▸ **RECORDS TO PROCESS**
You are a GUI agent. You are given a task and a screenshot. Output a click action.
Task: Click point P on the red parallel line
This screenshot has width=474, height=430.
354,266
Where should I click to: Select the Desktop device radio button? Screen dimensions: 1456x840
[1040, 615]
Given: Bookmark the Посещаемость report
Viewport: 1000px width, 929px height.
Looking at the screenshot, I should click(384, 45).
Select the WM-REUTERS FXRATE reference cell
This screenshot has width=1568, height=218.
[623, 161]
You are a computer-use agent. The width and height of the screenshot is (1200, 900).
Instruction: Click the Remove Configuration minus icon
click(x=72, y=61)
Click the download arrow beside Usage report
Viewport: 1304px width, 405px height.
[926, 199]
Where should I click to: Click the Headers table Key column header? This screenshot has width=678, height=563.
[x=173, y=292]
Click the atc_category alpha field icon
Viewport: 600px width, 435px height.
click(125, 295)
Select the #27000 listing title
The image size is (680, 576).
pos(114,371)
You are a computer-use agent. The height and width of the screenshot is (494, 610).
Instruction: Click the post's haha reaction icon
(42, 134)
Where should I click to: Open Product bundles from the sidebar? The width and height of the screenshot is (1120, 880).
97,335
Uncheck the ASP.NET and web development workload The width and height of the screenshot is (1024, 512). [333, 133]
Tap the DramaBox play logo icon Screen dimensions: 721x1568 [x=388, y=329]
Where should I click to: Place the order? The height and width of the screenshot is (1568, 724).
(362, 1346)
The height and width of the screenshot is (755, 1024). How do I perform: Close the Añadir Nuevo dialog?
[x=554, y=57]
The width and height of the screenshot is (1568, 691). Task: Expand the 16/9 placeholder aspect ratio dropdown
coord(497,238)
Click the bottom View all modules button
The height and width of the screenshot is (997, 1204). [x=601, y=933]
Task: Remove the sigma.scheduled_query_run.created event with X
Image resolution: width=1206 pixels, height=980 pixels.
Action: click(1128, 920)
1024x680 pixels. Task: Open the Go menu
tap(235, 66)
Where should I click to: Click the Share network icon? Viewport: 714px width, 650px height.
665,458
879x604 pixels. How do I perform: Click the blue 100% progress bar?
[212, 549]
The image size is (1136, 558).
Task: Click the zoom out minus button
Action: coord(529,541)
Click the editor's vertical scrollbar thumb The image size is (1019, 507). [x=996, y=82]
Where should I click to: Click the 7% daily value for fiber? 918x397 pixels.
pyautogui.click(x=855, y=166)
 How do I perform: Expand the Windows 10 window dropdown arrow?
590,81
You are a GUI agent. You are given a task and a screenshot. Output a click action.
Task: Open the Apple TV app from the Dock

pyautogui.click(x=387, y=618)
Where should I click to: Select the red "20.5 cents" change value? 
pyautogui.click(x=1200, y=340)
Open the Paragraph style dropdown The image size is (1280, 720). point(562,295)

▸ **TASK PROMPT**
A copy of each line in the data above that holds the string "agent" is needed.

▸ **TASK OUTPUT**
You are a GUI agent. You are given a task and a screenshot. Output a click action.
You are a computer-use agent. The width and height of the screenshot is (1200, 900).
You are a computer-use agent. The height and width of the screenshot is (494, 610).
You are a GUI agent. You are given a task and a screenshot. Output a click action.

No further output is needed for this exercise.